Puis ils n'ont plus donné signe de vie jusqu'à être déclarés morts en août 2018. Selon les actes de décès transmis à la famille, Patrick serait mort le 21 janvier 2014 et Mazzen le 25 novembre 2017.

Dans leur ordonnance de mise en accusation, les juges d'instruction jugent "suffisamment établi" que les deux hommes "ont subi, comme des milliers de détenus au sein des renseignements de l'armée de l'air, des tortures d'une telle intensité qu'ils en sont décédés".

Coups de barres de fer sur la plante des pieds, décharges électriques ou violences sexuelles: lors des investigations, des dizaines de témoins - dont des déserteurs de l'armée syrienne et des anciens détenus de Mezzeh - ont détaillé aux enquêteurs français et à l'ONG Commission internationale pour la justice et la responsabilité (CIJA) les tortures infligées dans la prison.

Parallèlement, en juillet 2016, l'épouse et la fille de Mazzen Dabbagh étaient expulsées de leur maison à Damas, qui était réquisitionnée par Abdel Salam Mahmoud. Des faits "susceptibles de constituer les délits de guerre d'extorsion et de recel d'extorsion", selon l'accusation.

Pour Me Patrick Baudouin, qui représente la FIDH avec Me Bectarte, ce dossier permet de "démontrer tout le système qui avait été mis en place, qui était un système de torture, un système de mauvais traitements et de traitements inhumains et de disparitions".

Lors de cette première journée d'audience, la cour d'assises de Paris s'est penchée sur le contexte politique syrien. 

Dans ce régime, bâti par Hafez al-Assad jusqu'en 2000 puis consolidé par son fils Bachar, l'univers carcéral constitue une véritable "colonne vertébrale", explique à la barre le chercheur Ziad Majed. 

La prison, où disparaissent des dizaines de milliers de personnes, est "là que se manifeste le pouvoir absolu", déclare-t-il.

"Cette façon d’arrêter les gens, c'est une façon de maintenir une mainmise sur la population", abonde Garance le Caisne.

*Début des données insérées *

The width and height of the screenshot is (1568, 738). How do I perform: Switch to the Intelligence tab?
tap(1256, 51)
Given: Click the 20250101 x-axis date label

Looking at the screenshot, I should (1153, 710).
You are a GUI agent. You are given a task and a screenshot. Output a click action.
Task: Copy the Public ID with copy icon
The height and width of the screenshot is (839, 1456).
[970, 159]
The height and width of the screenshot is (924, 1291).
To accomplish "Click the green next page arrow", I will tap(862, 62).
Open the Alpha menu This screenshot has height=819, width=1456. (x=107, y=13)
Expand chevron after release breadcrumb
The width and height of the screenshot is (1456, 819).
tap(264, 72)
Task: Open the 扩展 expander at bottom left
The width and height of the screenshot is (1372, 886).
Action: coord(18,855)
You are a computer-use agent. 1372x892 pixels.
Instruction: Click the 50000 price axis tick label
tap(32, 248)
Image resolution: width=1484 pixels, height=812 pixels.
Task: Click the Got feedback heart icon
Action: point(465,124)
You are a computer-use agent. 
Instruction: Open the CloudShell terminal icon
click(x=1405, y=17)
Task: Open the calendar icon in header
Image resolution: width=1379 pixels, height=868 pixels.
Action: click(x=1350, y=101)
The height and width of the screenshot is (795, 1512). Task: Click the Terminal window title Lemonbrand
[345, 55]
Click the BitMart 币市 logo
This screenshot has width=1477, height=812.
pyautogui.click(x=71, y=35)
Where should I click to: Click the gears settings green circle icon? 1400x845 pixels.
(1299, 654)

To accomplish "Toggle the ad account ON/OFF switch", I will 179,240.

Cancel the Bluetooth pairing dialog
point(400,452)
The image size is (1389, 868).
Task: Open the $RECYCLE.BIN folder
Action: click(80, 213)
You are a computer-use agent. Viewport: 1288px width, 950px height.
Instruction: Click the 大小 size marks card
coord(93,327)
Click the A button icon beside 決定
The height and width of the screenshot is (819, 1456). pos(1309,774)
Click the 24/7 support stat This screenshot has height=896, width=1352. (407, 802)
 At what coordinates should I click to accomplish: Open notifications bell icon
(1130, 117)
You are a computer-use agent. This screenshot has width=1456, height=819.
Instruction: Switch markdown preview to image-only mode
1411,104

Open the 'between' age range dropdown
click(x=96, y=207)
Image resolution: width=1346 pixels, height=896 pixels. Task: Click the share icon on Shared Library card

Cette journaliste a écrit l'ouvrage "Opération César. Au coeur de la machine de mort syrienne", qui raconte l'histoire d'un ex-photographe de la police militaire syrienne qui s'est enfui de Syrie avec 55.000 photographies de corps torturés. Parmi celles-ci, environ 27.000 sont des photographies de personnes détenues.

Dans les centres de détention, la torture "n'est pas là pour faire parler", témoigne-t-elle, "elle est là pour vous faire taire", pour "vous détruire et vous annihiler".